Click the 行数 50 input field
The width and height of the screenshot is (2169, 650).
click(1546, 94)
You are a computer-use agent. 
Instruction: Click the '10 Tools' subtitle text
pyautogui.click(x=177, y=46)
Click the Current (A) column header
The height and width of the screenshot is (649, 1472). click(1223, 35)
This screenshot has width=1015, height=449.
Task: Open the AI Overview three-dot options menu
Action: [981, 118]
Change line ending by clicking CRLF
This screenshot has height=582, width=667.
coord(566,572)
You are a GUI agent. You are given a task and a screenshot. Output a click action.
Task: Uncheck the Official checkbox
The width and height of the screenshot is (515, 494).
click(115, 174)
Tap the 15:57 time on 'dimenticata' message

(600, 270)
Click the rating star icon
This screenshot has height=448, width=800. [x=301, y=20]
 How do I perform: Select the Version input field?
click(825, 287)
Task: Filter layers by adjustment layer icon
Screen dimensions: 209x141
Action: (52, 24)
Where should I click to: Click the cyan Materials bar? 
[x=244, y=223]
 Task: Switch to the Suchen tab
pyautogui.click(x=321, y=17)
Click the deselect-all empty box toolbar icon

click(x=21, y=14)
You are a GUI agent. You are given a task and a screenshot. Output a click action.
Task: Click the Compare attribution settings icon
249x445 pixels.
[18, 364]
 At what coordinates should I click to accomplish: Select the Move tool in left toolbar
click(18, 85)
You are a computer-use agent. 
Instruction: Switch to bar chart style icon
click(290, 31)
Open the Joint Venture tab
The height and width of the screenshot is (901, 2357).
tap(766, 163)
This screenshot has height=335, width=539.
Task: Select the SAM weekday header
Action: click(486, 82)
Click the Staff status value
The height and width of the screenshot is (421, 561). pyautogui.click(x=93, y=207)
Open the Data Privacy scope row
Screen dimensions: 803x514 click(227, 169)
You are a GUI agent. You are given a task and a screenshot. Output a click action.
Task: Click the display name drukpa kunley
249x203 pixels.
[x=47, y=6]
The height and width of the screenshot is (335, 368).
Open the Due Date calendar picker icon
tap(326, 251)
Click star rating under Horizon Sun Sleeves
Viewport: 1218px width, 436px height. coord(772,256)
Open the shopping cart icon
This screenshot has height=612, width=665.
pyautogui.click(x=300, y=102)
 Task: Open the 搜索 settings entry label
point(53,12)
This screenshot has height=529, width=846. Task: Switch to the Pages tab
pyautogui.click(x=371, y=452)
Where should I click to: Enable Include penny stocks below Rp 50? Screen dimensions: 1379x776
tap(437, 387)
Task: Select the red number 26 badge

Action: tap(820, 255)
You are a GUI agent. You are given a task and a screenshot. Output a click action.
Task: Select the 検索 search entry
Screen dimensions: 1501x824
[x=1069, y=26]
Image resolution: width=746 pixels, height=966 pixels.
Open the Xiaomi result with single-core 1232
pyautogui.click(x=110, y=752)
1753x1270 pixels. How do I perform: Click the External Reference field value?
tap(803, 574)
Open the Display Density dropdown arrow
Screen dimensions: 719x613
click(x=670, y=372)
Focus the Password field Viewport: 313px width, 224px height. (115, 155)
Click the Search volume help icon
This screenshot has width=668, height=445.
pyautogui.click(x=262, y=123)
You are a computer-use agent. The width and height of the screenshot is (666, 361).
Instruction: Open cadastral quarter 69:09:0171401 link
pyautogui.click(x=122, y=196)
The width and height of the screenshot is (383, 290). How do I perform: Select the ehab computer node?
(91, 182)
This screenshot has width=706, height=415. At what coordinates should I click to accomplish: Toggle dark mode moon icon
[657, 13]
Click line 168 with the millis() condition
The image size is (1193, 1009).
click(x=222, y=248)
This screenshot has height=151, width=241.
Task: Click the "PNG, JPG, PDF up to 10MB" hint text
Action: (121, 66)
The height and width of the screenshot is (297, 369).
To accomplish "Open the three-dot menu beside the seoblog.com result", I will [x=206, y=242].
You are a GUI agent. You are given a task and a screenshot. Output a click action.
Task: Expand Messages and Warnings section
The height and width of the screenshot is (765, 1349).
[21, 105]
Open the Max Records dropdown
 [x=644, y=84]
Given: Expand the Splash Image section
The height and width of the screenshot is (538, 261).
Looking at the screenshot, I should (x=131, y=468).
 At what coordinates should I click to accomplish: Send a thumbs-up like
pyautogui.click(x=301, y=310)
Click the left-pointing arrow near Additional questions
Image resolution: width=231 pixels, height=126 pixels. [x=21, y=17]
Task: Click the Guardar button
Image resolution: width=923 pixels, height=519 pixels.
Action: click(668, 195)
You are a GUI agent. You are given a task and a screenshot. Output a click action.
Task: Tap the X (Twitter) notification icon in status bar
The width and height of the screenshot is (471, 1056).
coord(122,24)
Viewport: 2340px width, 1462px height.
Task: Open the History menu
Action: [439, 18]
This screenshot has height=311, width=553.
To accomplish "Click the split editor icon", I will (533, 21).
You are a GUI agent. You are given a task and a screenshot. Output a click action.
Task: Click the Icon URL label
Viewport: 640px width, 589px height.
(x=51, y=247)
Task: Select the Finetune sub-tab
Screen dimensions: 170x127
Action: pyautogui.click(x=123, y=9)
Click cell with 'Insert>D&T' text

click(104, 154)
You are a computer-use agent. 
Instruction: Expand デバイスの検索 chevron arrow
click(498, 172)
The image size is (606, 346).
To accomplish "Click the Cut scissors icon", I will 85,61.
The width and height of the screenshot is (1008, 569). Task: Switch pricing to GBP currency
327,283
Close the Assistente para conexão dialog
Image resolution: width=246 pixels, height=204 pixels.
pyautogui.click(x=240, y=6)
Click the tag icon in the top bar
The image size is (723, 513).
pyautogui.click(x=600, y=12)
────────────────────────────────────────
Pull out every line of the listing above that contains the word "rating", matching case exactly.

Click the rating star icon
Click star rating under Horizon Sun Sleeves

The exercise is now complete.